Workload, compensation, work conditions, disruptions and support were all identified as factors impacting educators’ negative sentiments. Close to half of AFT members reported concerns about the prospect of a mass shooting in the wake of tragedies like the Uvalde, Texas, elementary school massacre in May, 40% of members say they may leave their jobs in the next two years, and around 75% of teachers say they wouldn’t recommend the profession.
“Whether it was mask wars, culture wars, the war on truth, or the devastation in Uvalde, members sacrificed and struggled and carried their schools and their students through the most difficult days of their lives,” AFT President Randi Weingarten said in a statement. “Students returned to campuses and classrooms with enormous needs, and educators shouldered countless additional responsibilities as they rallied to meet those needs.”
Furthermore, around 90% of respondents said education has become too politicized. Recent Gallup polling found 43% of Democrats say they have “a great deal” or “quite a lot” of confidence in public schools, compared to only 14% of Republicans. That’s down from 48% and 34%, respectively, in the early months of the COVID-19 pandemic in 2020.
The comprehensive national survey of 2,379 AFT members included 1,341 pre-K-12 educators. The teacher union also includes members in the higher education, healthcare and public employee sectors.
The intense political polarization of education has come amid a backdrop of controversies over the idea that critical race theory is taught in K-12, how schools handle LGBTQ issues in policy and curricula, COVID-19 precautions and more.

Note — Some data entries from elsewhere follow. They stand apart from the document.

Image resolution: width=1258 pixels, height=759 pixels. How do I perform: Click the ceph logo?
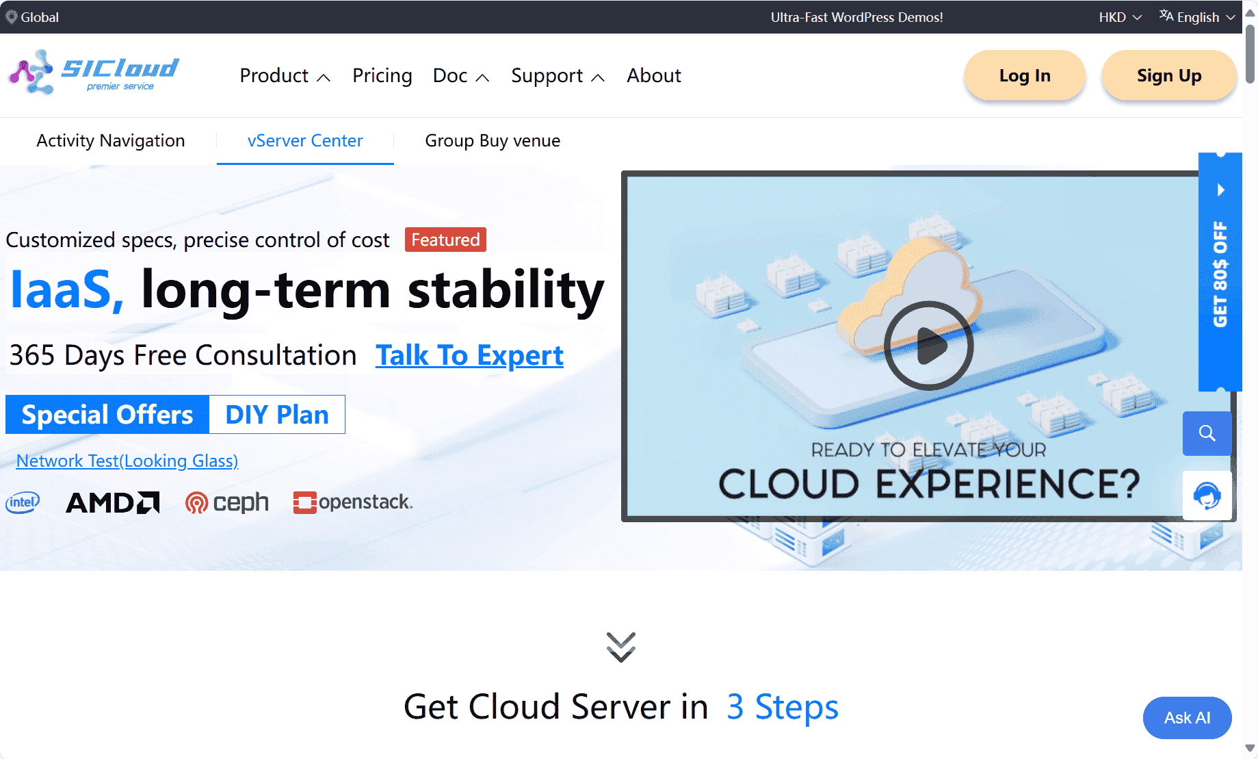pos(227,502)
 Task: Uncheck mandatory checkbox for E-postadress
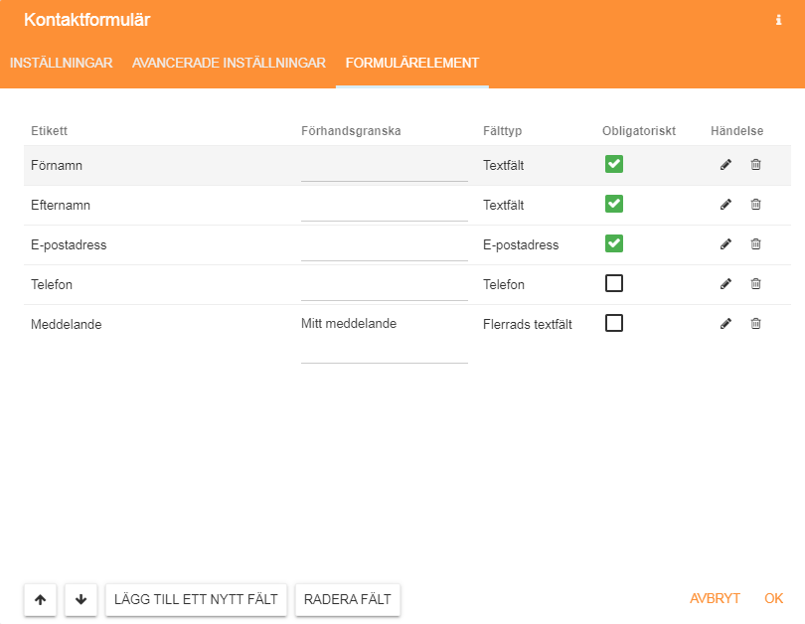614,243
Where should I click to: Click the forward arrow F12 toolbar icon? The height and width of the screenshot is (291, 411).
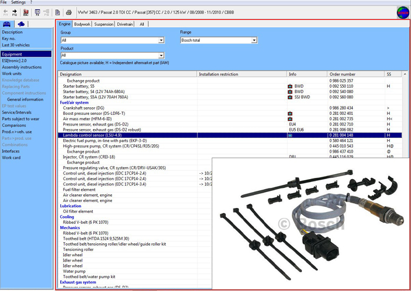tap(14, 12)
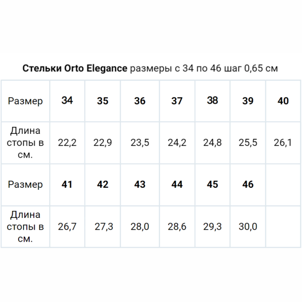Select the 28,6 length cell
This screenshot has width=302, height=302.
(177, 227)
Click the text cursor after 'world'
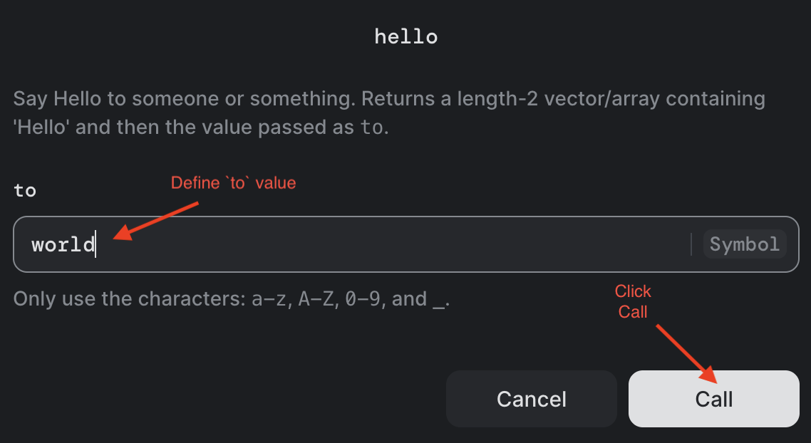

These issues have resulted in heated school board debates, threats against administrators and teachers, and the passage of measures such as Florida’s “Don’t Say Gay” law.
These challenges have exacerbated a teacher shortage that predated the COVID-19 pandemic nationwide.
Data from the National Center for Education Statistics in March showed 44% of public schools were affected by full- or part-time teacher vacancies. Of schools with one or more vacancies, 57% said they increasingly had to fall back on assigning teachers to work outside their job descriptions.
The highest teaching vacancies were reported in special education (45%), general elementary teaching positions (31%) and substitute teachers (20%). Additionally, 51% of schools cited resignations rather than retirement as the leading cause for vacancies.
If the AFT survey is any indication, these factors are also likely to play a greater role in districts’ negotiations with unions going forward: Three-quarters of respondents said they see the national teacher union as critical in fighting for their rights.